Morris wanted to be Jewish. He imagined that this might have made him a more interesting person; more spontaneous, passionate and complicated, though Lucille had already called him complicated in the extreme. (She said his desire to be Jewish as a secret wish for tenderness and affection. “You’re isolated, Morris. You think that love is over there somewhere, close to the menorah. But maybe it’s right in front of your Russian Mennonite nose.”) She might be right, Morris thought, but she didn’t have to be so smug.

But this story doesn’t go anywhere near where The Finkler Question did (nor does it have the humor, the style, or the intricate texture). In fact, that Morris wanted to be Jewish amounts to, essentially, nothing. It is stated, brought up a few times, but becomes a non-issue, just an extraneous detail that doesn’t illuminate the subject. Morris does admire Jewish writers, and Bergen references Saul Bellow frequently throughout the book. Morris himself likes to write letters (he is twice called upon by very different, unconnected individuals to write an important personal letter that each would then pass off as his own), so we understand that we are to be thinking of Moses Herzog. To what end, though, I was unable to discern, unless it was so that Saul Bellow’s creation could stand in, when convenient, for David Bergen’s.

The Matter with Morris is replete with events and references which don’t seem to connect and are never really developed. The central emotional event is the death of Morris’s son, but this almost seems a plot device to get to some other plot devices. In their grief, Morris and his wife Lucille have separated, Morris has taken to prostitution, and Morris has decided to quit being a columnist — he will withdraw all of his money from the bank, cash in all of his stock, and disconnect himself from the world entirely. At about the time he does this, he schedules a night with a prostitute only to find that the girl who comes knocking is an old friend of his son’s. In the background, and sometimes in the foreground, Morris has a platonic affair with an American woman who also lost a son recently. She read and was touched by a self-indulgent, self-pitying column Morris wrote about his son.

Why doesn’t this all add up to an interesting story? Because none of the threads is developed and none crosses over. We’ll follow one, say the prostitute Morris decides to take care of, but it ends as if the idea fizzled (I don’t think the book, already quite short, would have been the lesser for removing this thread altogether). We’ll then follow another thread for several pages, say the American lover, but then it also goes nowhere, moves into the deep background, as if it is forgotten; and certainly the reader can feel free to forget about it — it doesn’t illuminate anything going on in the foreground. Not one strand, including the son’s death in Afghanistan, is followed for very long before another comes up and assumes the importance of the moment, and not one strand effectively connects to another.

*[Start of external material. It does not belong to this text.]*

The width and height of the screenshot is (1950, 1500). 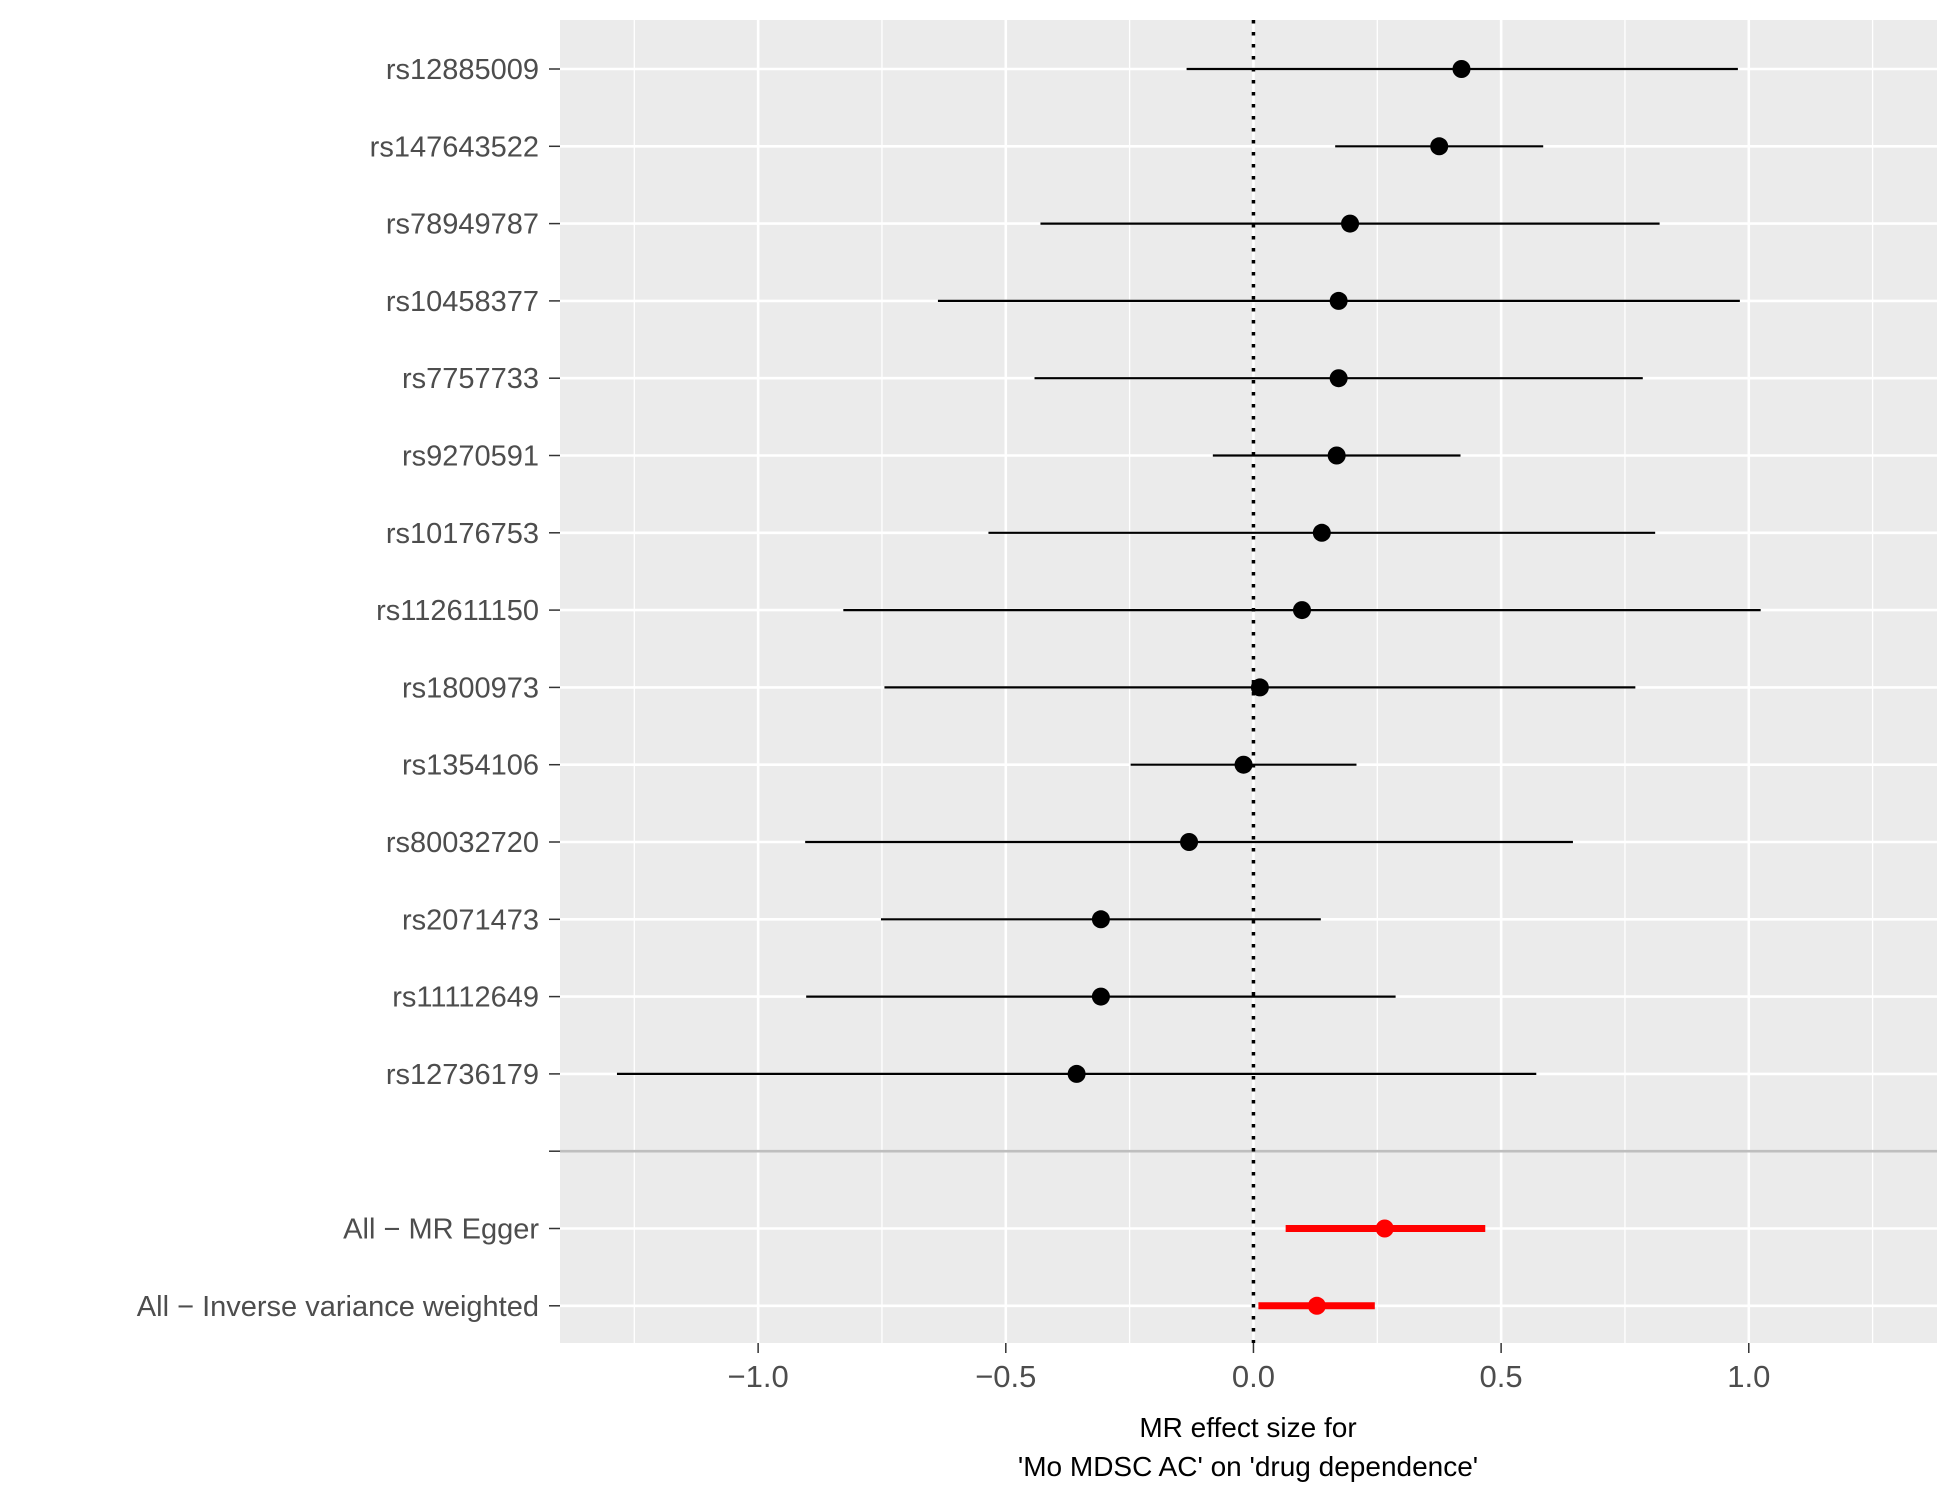 I want to click on y-tick-label: rs12885009, so click(x=462, y=70).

I don’t believe the absolute disconnect was on purpose. It doesn’t seem like a technique meant to emphasize grief. If so, it certainly doesn’t illustrate grief well. Rather, it seemed we were supposed to accept the grief Morris is experiencing and somehow accept his behavior and thoughts as a reaction to or defense from the grief. Then this is supposed to illuminate the deeper philosophical themes that present themselves in the form of brief quotations from their primary source.

Throughout the novel, Bergen quotes or clearly references several religious and secular texts. At the end of the book, he includes this incomplete list: Plato, Cicero, Petrarch, Dante, Shakespeare, Kierkegaard, Boehme, Adorno, Tillich, Strauss, Nieburh, Allan Bloom, Eagleton, Bellow. Many of the passages are italicized, like this one:

She was prepared, like Telmon, who said, I knew, when I fathered them, that they must die.

Sadly, the presence of all of these voices, all of these thoughts on existence and aesthetic unity, lends nothing to The Matter with Morris because The Matter with Morris cannot support their presence. There is an important lesson here: If you want gravity in your book, you cannot incorporate it by reference.

I’m baffled by the presence of this novel on the Giller shortlist.